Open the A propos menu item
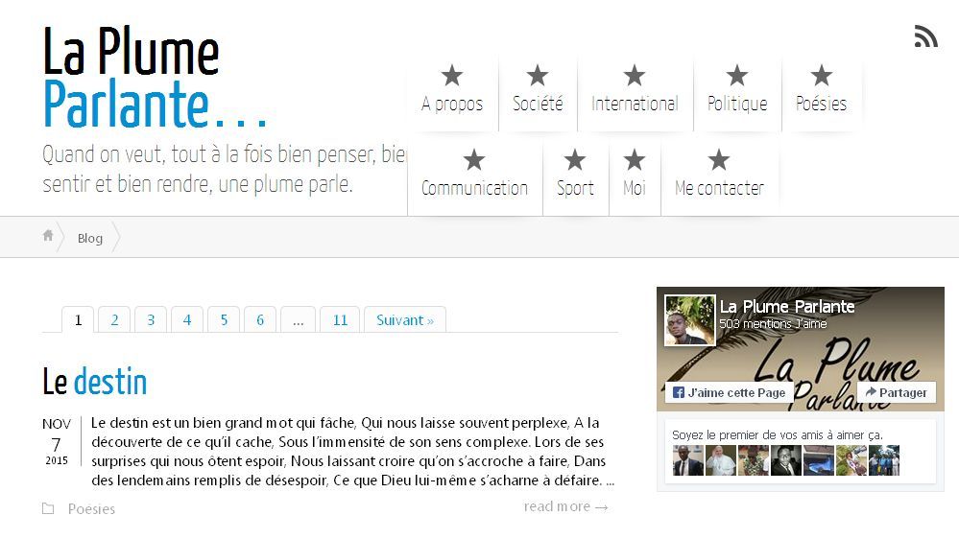The width and height of the screenshot is (959, 539). point(452,104)
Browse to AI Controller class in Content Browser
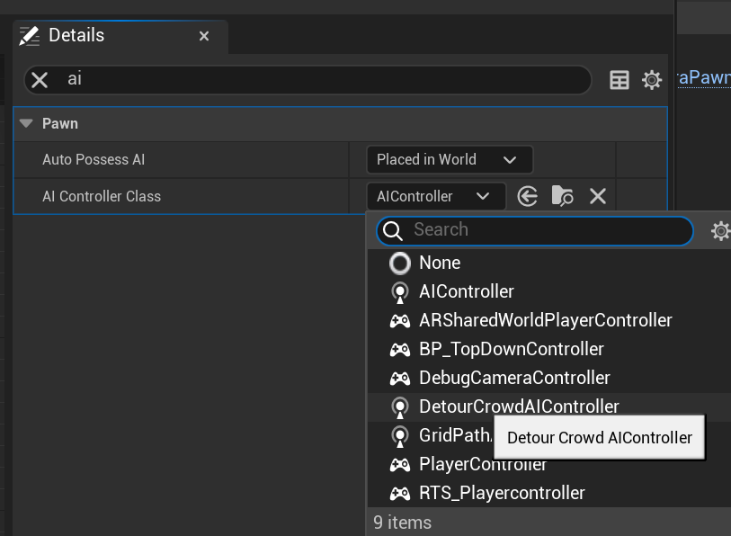 pyautogui.click(x=563, y=196)
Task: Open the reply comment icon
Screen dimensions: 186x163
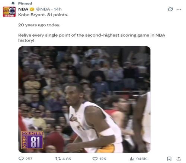Action: [x=21, y=159]
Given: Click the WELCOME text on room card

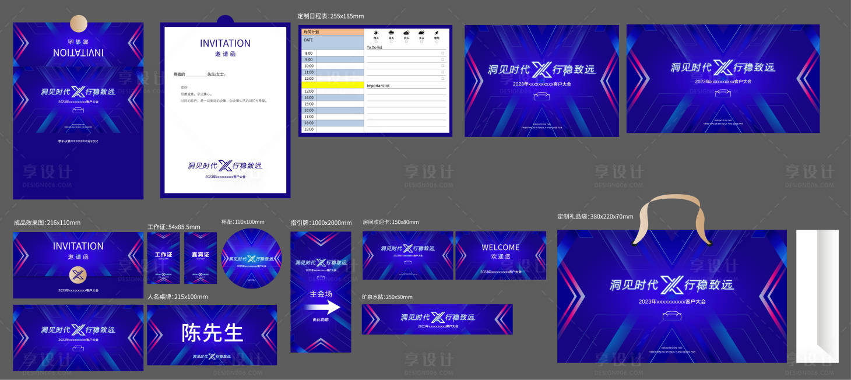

※

*Task requirements*
Repeat the material verbatim. Do not carry over any picture.

*Problem solution*
Open the A propos menu item
The width and height of the screenshot is (959, 539). point(452,104)
Browse to AI Controller class in Content Browser
 pyautogui.click(x=563, y=196)
Task: Open the reply comment icon
Screen dimensions: 186x163
Action: [x=21, y=159]
Given: Click the WELCOME text on room card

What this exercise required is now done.